Live presentation on 11th Nov from 15:30-15:33 GMT
Ms Gimenne Zwama

Introduction

The South African National Department of Health aims to integrate and improve quality of care via the Ideal Clinic Initiative (ICI). The introduction of this initiative causes tension with the vertical model of care organisation for which the system for health service delivery was previously designed and resourced. The reorganisation of clinics as part of ICI unfolds within the context of available infrastructure and resources but sits in tension with the surge in anti-microbial resistance and the high prevalence of tuberculosis (TB) in the area. This tension has significant implications for both ICI and TB infection prevention and control (IPC). We examined these dynamics through the lens of interactions between ICI and TB IPC policy imperatives at primary health facilities in KwaZulu-Natal, South Africa.

Methods

Three to six-day clinic ethnographies at two community health centres (urban and peri-urban) and two clinics (urban and rural) were conducted by a team of three to four researchers. Field notes recorded unstructured observations, informal conversations and researchers’ reflections. Structured observations, semi-structured facility manager and patient interviews, and nominal group discussions with health workers were also undertaken. Data were analysed thematically using a deductive approach, based on a framework informed by the National South African TB IPC guidelines and ICI core elements relevant to TB IPC.

Findings

ICI imperatives for integration of care, filing and retrieval of patient records, and appointments dynamically interact and influence the implementation of environmental and administrative TB IPC measures. The nature and extent of these interactions and influences are highly clinic specific due to differing clinic infrastructure and organisational culture.

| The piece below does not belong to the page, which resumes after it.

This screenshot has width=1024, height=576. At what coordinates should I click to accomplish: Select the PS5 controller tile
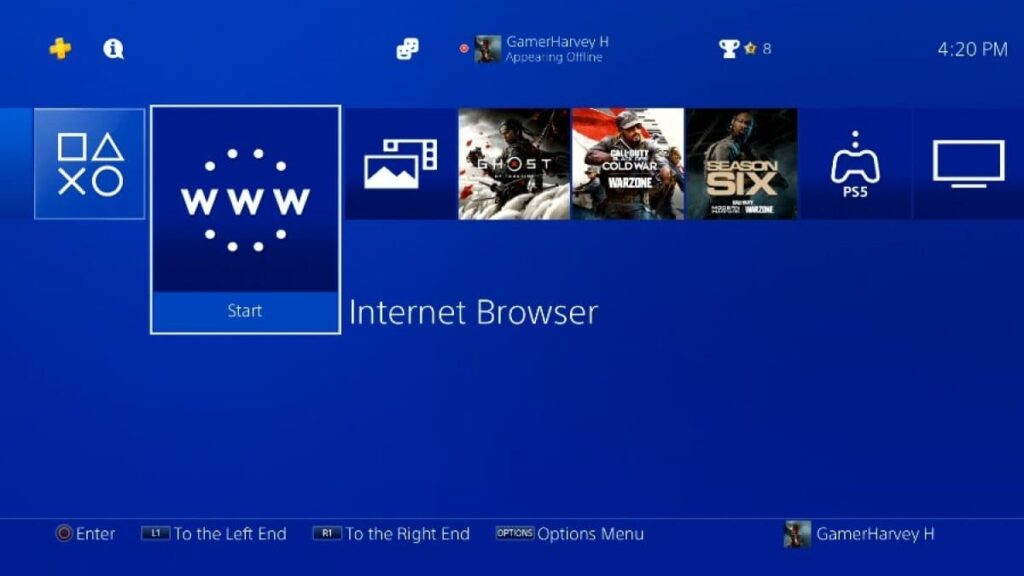[x=855, y=164]
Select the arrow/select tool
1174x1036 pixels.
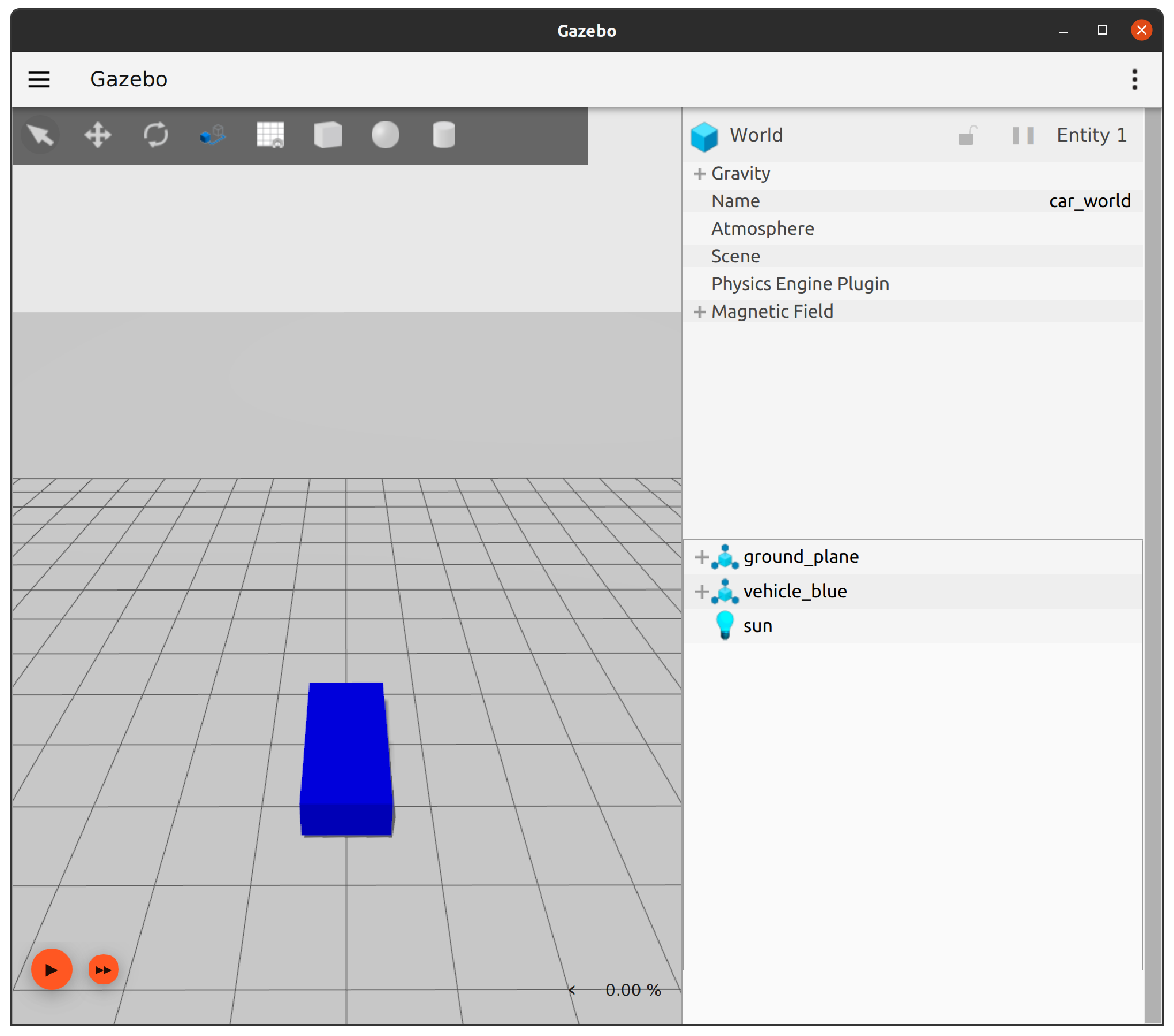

Clinic activities are primarily organised around ICI implementation rather than TB IPC, which has consequences for TB transmission risk. The ICI has prompted changes in the location of service delivery points, in turn changing the numbers and types of patients and workers being in, and moving through, different clinic spaces, the time spent in those spaces, and concomitant ventilation. The ICI was not observed to alter current implementation of managerial and personal protective TB IPC measures.

Conclusion

National TB IPC guidelines should be consolidated within the ICI in order to increase traction for TB IPC implementation and to ensure that the clinic is a safe environment for everyone. In aspiring to the ideal, TB IPC and ICI policy imperatives need to be aligned, resourced and tailored to individual clinic realities and norms to avoid tensions and resistance with implementation.